The evaluation phase involves selecting appropriate metrics and visualization tools to ensure accurate interpretation of the results. In this study, the target variables are continuous; therefore, this is a regression study. R², MAPE, RMSE, and MAE metrics are frequently used in evaluating regression problems [21]. These metrics were also used in this study. Formulas of the metrics are shown in Equations (1)–(4).

$$\mathrm{M}\mathrm{A}\mathrm{E}={\displaystyle \frac{1}{m}}{\sum }_{i=1}^m\left|Y_i-{\widehat{Y}}_i\right|$$

(1)

$$\mathrm{M}\mathrm{A}\mathrm{P}\mathrm{E}={\displaystyle \frac{1}{m}}{\sum }_{i=1}^m\left|{\displaystyle \frac{Y_i-{\widehat{Y}}_i}{Y_i}}\right|$$

(2)

$$\mathrm{R}\mathrm{M}\mathrm{S}\mathrm{E}=\sqrt{{\displaystyle \frac{1}{m}}{\sum }_{i=1}^m{\left(Y_i-{\widehat{Y}}_i\right)}^2}$$

(3)

$$R^2=1-{\displaystyle \frac{\sum _{i=1}^m{\left(Y_i-{\widehat{Y}}_i\right)}^2}{\sum _{i=1}^m{\left(Y_i-\overline{Y}\right)}^2}}$$

(4)

2.6. Artificial Neural Networks (ANNs)

ANNs, which receive information from the environment, store the information received, and use it when necessary, are systems that try to imitate the way the human brain processes and stores information and works by creating connections between mathematical processing units called neurons [22,23]. ANNs, which can process continuous, nominal, sequential, and binary data, are also preferred because they have noisy data tolerance (robust), can classify patterns for which they have not been trained, and can be used even when there is little information about the relationships between attributes and classes [24]. Artificial neural networks acquire knowledge by adjusting the connection weights between their neurons, and this training was performed using the backpropagation algorithm [25,26].
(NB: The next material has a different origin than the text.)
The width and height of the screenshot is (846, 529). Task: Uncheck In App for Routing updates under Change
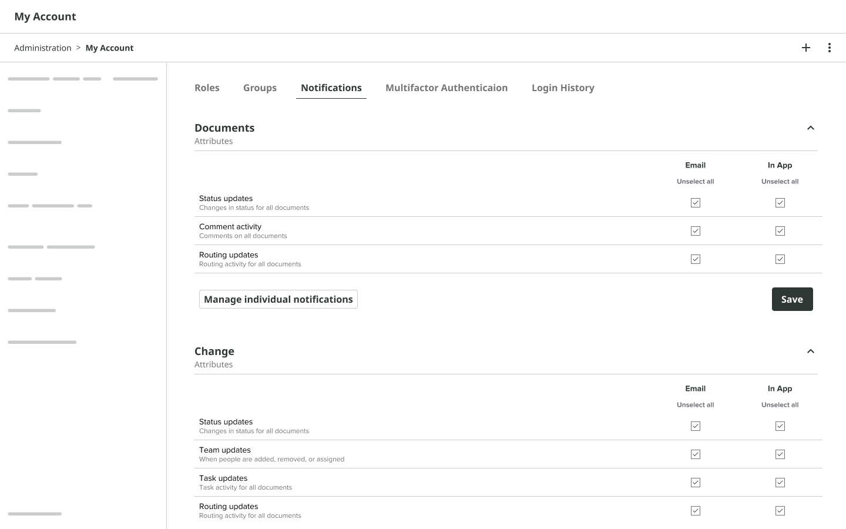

2.7. Support Vector Regression (SVR)

SVR is a computational learning method based on statistical learning theory. Classical learning approaches such as neural networks are designed to minimize errors in the training data set, and this is called empirical risk minimization. SVR is based on the structural risk minimization principle, which provides better generalization ability [27]. Support Vector Regression is divided into two parts: linear and non-linear. SVR, which was developed to solve non-linear regression problems, carries the training data in the input space to a higher dimensional space with the help of a non-linear function and applies linear regression in this space. In non-linear regression models, kernel functions are used to transform the input space into a higher-dimensional feature space [28]. Commonly used kernel functions are linear, sigmoid, rbf (radial basis function), and polynomial.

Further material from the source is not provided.